Salt, a preservative and flavor additive
Sodium chloride, most commonly known as salt, is a key component of almost every food or dish. It adds flavor to food and also functions as a preservative. Bacteria cannot survive with high concentrations of salt. In the body, sodium helps conduct nerve impulses, contract and relax muscles, and balances water and minerals.
But too much of anything is a bad thing. An excess of sodium can result in high blood pressure, heart disease, and stroke. In addition, kidneys have a hard time managing sodium in the blood.

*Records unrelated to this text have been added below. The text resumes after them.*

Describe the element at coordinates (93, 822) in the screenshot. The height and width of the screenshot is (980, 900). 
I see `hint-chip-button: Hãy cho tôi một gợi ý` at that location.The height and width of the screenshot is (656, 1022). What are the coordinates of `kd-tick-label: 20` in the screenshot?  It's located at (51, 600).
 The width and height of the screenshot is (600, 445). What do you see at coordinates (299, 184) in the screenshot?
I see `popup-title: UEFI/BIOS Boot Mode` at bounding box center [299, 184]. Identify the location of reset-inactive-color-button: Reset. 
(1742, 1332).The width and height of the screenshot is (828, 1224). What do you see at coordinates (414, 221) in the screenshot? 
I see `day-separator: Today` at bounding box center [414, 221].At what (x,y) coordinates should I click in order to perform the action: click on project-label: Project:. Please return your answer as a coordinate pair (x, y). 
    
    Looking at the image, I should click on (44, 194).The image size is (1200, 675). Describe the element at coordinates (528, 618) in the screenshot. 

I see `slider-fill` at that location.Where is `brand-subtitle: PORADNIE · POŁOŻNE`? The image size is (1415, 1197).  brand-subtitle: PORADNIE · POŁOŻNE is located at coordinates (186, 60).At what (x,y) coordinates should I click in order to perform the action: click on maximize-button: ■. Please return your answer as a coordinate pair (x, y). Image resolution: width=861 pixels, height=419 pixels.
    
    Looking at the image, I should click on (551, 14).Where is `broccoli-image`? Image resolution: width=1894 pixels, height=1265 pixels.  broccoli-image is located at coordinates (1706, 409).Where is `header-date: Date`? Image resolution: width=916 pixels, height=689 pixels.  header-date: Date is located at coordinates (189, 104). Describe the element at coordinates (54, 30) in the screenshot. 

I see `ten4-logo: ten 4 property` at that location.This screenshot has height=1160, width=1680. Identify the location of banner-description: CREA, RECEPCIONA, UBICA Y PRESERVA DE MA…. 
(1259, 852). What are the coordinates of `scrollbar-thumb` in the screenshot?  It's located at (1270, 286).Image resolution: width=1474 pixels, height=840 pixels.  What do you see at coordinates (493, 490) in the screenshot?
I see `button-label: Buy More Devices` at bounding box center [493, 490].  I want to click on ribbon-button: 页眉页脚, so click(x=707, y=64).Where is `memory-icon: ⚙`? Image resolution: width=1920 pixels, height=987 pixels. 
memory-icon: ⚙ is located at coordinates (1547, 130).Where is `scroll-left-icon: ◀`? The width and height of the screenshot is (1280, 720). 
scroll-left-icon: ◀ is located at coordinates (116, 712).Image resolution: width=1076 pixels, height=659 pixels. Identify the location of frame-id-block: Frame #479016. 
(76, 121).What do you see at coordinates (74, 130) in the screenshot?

And as sodium collects, the body retains water to dilute it, leading to an increase in the amount of fluid in the cells as well as the volume of blood in the bloodstream.
This increased blood volume makes the heart work harder and exerts more pressure on blood vessels. This extra effort can cause the vessels to stiffen, resulting in high blood pressure and other fatal conditions.
Unprocessed foods have low sodium content. Inversely, tops sources of sodium are bread, pizza, sandwiches, cold cuts, savory snacks such as chips, popcorn, pretzels, chicken, cheese, and eggs. Too much sodium in the blood, called hypernatremia, which causes severe dehydration among other things, could also cause difficulty breathing, nausea, vomiting, loss of appetite, extreme thirst, confusion, and kidney damage.